The US State Department has approved a potential foreign military sale for Patriot air defense systems, as well as supporting equipment and training to Romania, a Pentagon agency announced.
The possible sale of seven Patriot Configuration-3+ Modernized Fire Units, which include seven radar sets, 28 launching stations, and over 200 different type missiles among other equipment, was made public by the US Defense Security Cooperation Agency this week.
Congress has been notified of the possible sale, worth $3.9 billion in total, it added, saying that to implement the proposed deal dozens of US government and contractor representatives will need to travel to Romania.
The prime contractors will be Raytheon Corporation in Massachusetts, and Lockheed-Martin in Texas, according to the announcement.
The request for the potential sale had come from the government of Romania, the agency said, adding that Bucharest had also asked for support, communications and training equipment for the units, as well as for spare and repair parts and personnel training.
“This proposed sale will enhance the foreign policy and national security objectives of the United States by helping to improve the security of a NATO ally that has been, and continues to be an important force for political stability and economic progress within Europe,” the agency said in a statement.
Suggesting that the potential sale of the missiles “will not alter the basic military balance in the region,” the Pentagon agency claimed the possible presence of the Patriot system in the eastern European country “will support Romania’s needs for its own self-defense and support NATO defense goals” and help “deter regional threats.”

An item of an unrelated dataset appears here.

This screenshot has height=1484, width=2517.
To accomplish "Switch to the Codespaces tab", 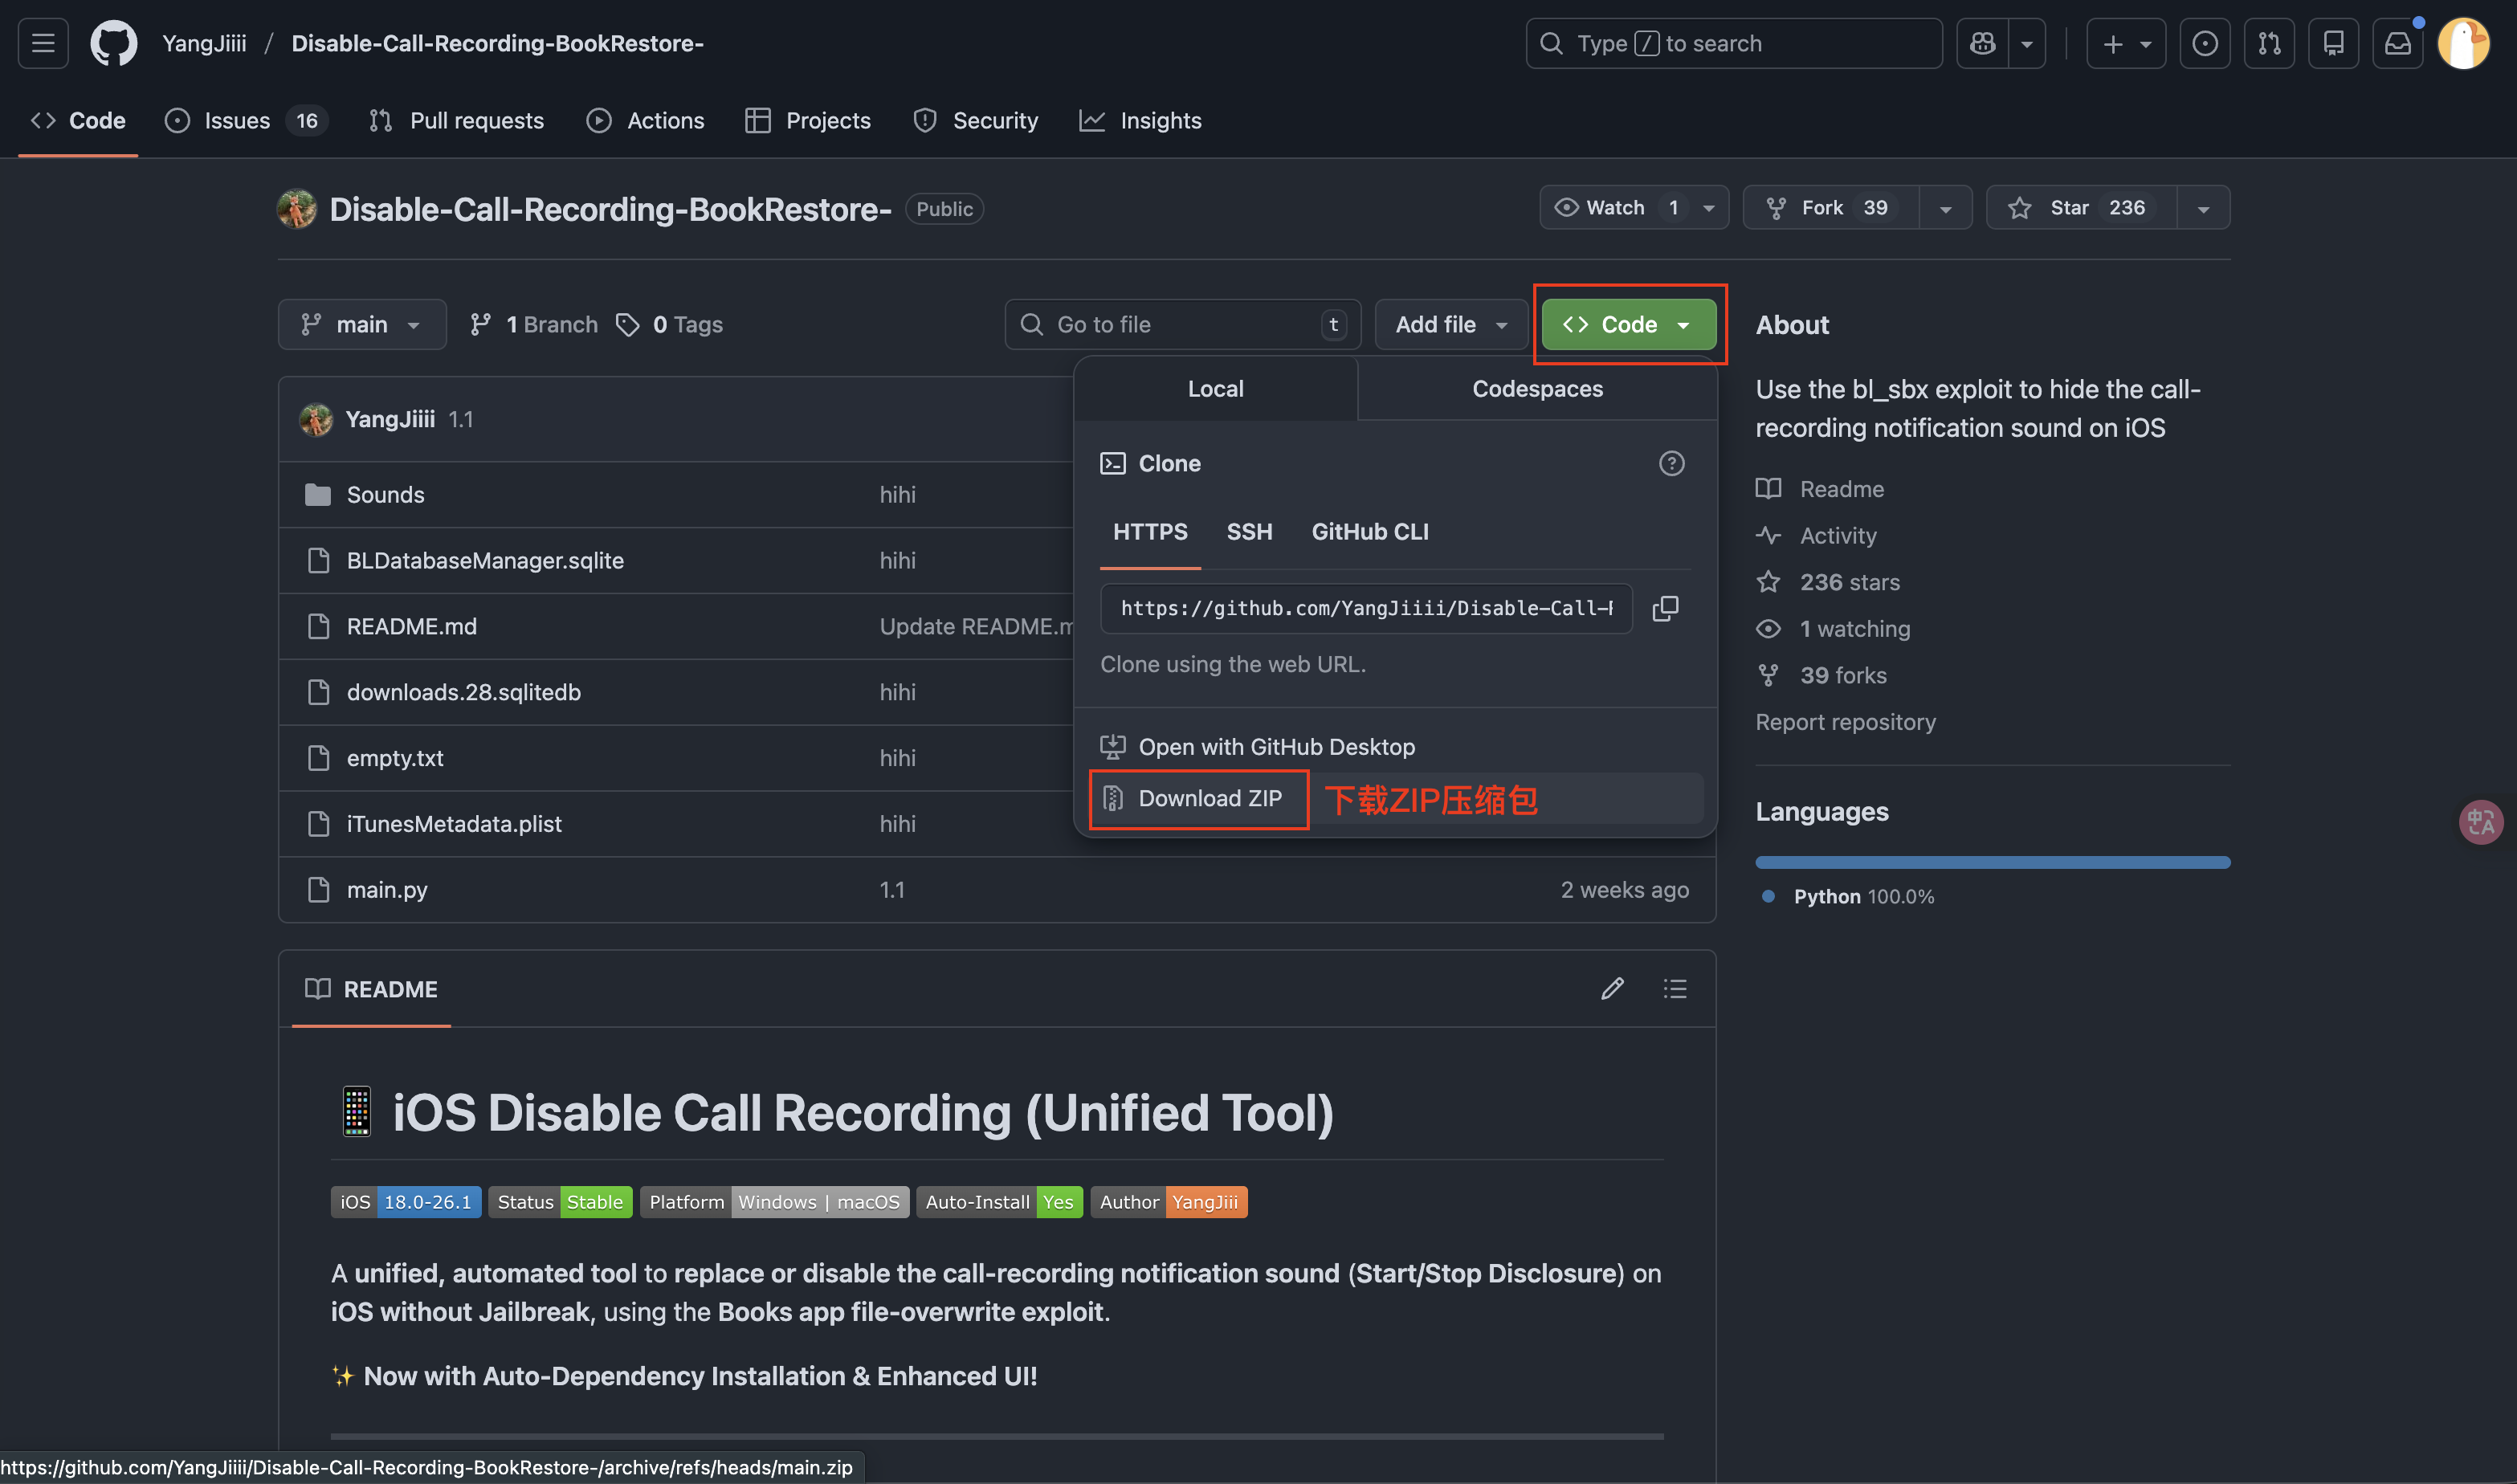I will click(x=1537, y=389).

Meanwhile, the US military have already deployed its own Patriot anti-aircraft systems to the Baltics, close to Russian borders. The Patriots arrived in Lithuania this week as part of the “Tobruq Legacy 2017” NATO war games, which will run until July 22.
Despite Moscow consistently criticizing NATO’s military buildup along its borders as a threat to national security and regional power balance, the US went ahead with a first-ever deployment of Patriot systems to the region, which is already in the midst of a Western military buildup.